The battery charger application easily allows adding battery charging functionality to portable applications. Since it is very compact – uses less than 2k words of program space and less than 128 bytes of RAM – it fits on small, cost-effective parts like the 14-pin PIC16F616. The basic charger has a single power source in a buck converter configuration with current feedback. To charge both batteries, it switches between the batteries every second. When a battery is active, its voltage and current readings are updated then the state machine uses the readings to decide the next step in the charging process. If debugging is enabled, the readings are sent to the PC for logging. The average current received by each battery is the current set value divided by the number of slots.
The NiMh battery cell has become widespread in many high-end portable electronic products where battery performance is a major consideration.
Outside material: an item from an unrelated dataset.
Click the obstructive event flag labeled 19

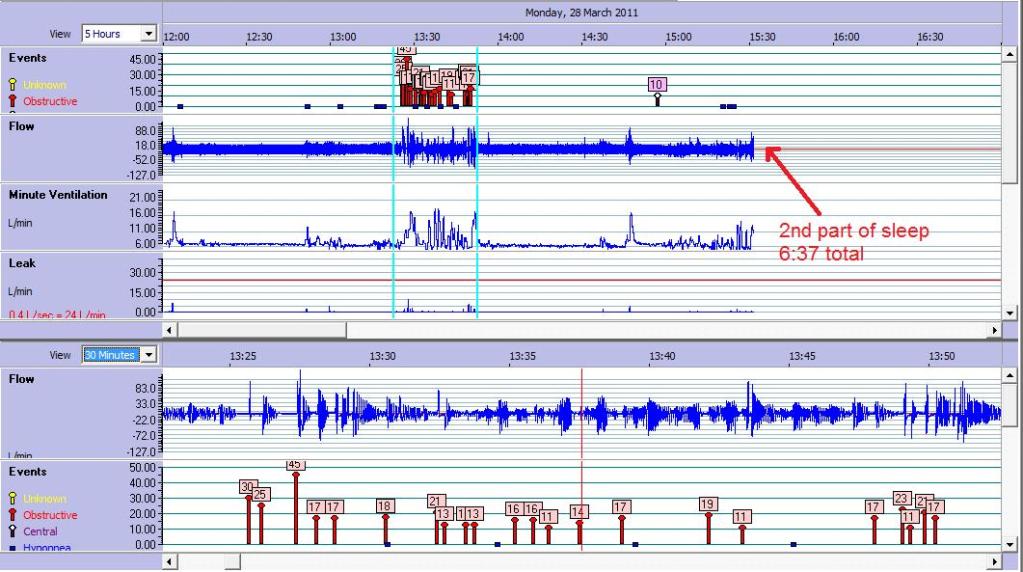708,504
First adoption of the nickel-metal hydride cell had occurred in the cellular phone and portable computer markets. Currently, most portable electronics are powered by either nickel-metal hydride or Li-Ion batteries. As production volume increased, the metal hydride cells have replaced nickel-cadmium cells in most applications with a few possible exceptions in specialty niches.
The technology for metal hydride cells is essentially an extension of the sealed NiCd rechargeable battery technology. The negative cadmium-based electrode is substituted by a hydrogen-absorbing alloy. This substitution increases the cell electrical capacity for the same weight and volume and eliminates heavy metal toxicity concerns while the rest of the metal hydride cell is quite similar to the cadmium-based product. Exchanging the cell types in a design usually involves a few significant design changes.
The negative electrode of a metal hydride cell is constructed from a special hydrogen-absorbing alloy. This alloy can absorb as much as 1000 times its own volume in hydrogen gas which allows it to become a metal hydride. The alloy can also reversibly release the gas it has stored. Different manufacturers have developed many hydrogen-absorbing alloys used in lifepo4 battery manufacturing.